## WHAT THIS EXERCISE ASKS
**a)** Reproduce the passage of the gospel reflection from "In today’s gospel, Jesus" to "that might be.", word for word.
**b)** Render this sentence from the gospel reflection in Spanish: "Whatever the source of the danger, the only effective approach is to be alert, careful - watchful."
**c)** Carry on the gospel reflection after its last sentence.

## STUDY TEXT
######

In today’s gospel, Jesus gives us a parable about a man who goes on a journey. He doesn’t tell his servants where he is going or when he will come home again. He leaves his servants in charge of his home and property and gives them work to do while he is away. He then leaves and his last word to his servants as he closes the front door is to be diligent and ready for his return, whenever that might be.
There is an element of danger implicit in this parable. From this and other, similar teachings of Jesus we learn that danger may come from without or within. The danger that comes from without is often represented by the darkness of night and the grim possibility that some robber, under cover of the darkness, will dig through the earthen walls of the house to steal what is inside. This is representative of the very real, destructive evil of sin in our world. The danger that comes from within is the danger of becoming lax about one's behaviour or becoming indifferent to the danger or to the master's return - perhaps becoming drunk, mistreating the other servants, or both. Whatever the source of the danger, the only effective approach is to be alert, careful - watchful. At one level, it means that we need to be watchful against our sworn enemy the devil, to guard against sin and the occasions of sin. To be watchful also means doing the work the Master has assigned us to do. Though, we may all have different responsibilities and duties, each have to be accountable to the Master over that which has been assigned to him or to her.

######

## SUPPLIED MATERIAL
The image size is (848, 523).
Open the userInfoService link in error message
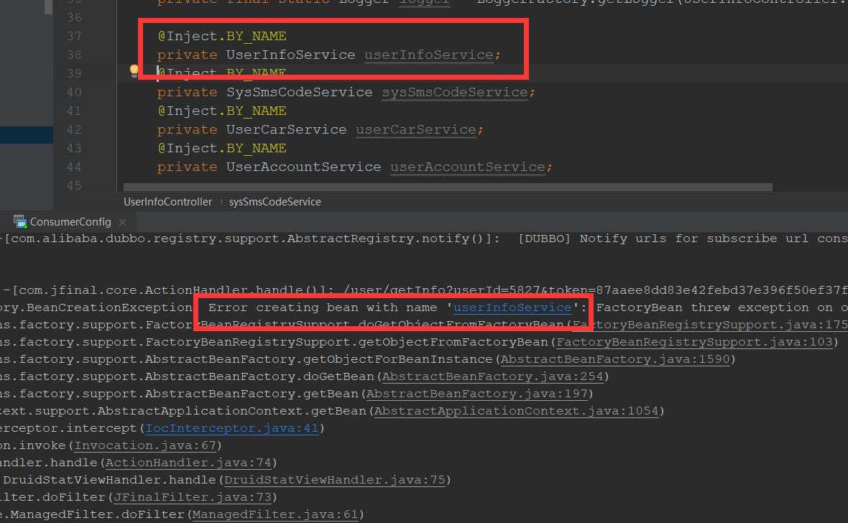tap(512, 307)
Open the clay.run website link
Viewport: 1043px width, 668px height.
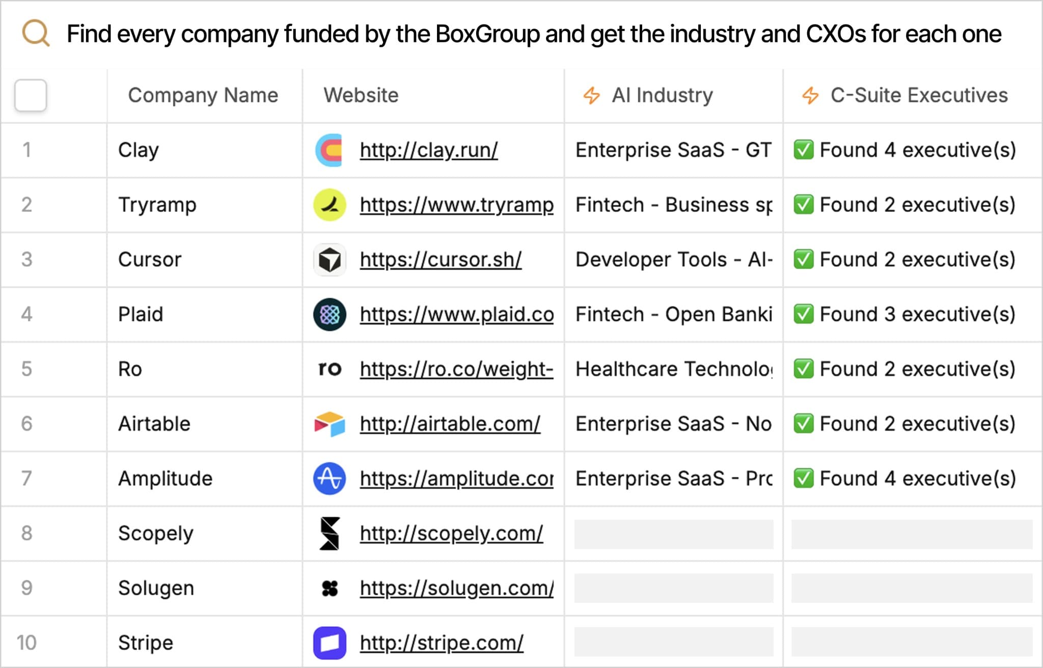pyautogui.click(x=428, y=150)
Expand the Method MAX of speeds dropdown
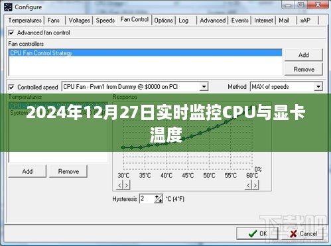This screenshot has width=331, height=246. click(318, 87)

######

## RESPONSES FOR EACH TASK
**a)**
In today’s gospel, Jesus gives us a parable about a man who goes on a journey. He doesn’t tell his servants where he is going or when he will come home again. He leaves his servants in charge of his home and property and gives them work to do while he is away. He then leaves and his last word to his servants as he closes the front door is to be diligent and ready for his return, whenever that might be.

**b)** Cualquiera que sea el origen del peligro, la única actitud eficaz es estar alerta, ser cuidadoso: estar vigilante.

**c)**
We are in the time between Jesus’ first and second comings and Jesus has told us to watch and wait, doing the jobs he has given us to do. As we do unto others as he did unto us; when we give food to the hungry and drink to the thirsty, welcome the stranger, give clothes to the poor and visit those who are sick or in jail; as we make disciples of all nations, we are working and waiting for Christ’s return. We may not know the date, time or circumstances of his return. But one thing that we can know from the scriptures - Jesus will return, and like the servant in the parable, his absence must not lull us into forgetting about the master and what he wants us to do, but to actively wait and be prepared for whenever that moment of his arrival might be.
So, let us wait with great expectancy and hope. The work of the kingdom of God, the work of the Master has been entrusted to you and me, his servants. And he expects us to be faithful servants. There is little point in worrying and fretting over when the master will return. Neither should we be lulled into a complacency that would dull our sense of readiness for his return. The most important concern we have is that we faithfully carry out the work he has given us to do so that when he does return he will find us faithfully working on those tasks he has given us. As faithful servants, we must “wait.” Yes, we must “wait,” for to wait is the mark of obedience, the expression of humility, and the sign of our willingness to do the Master’s will.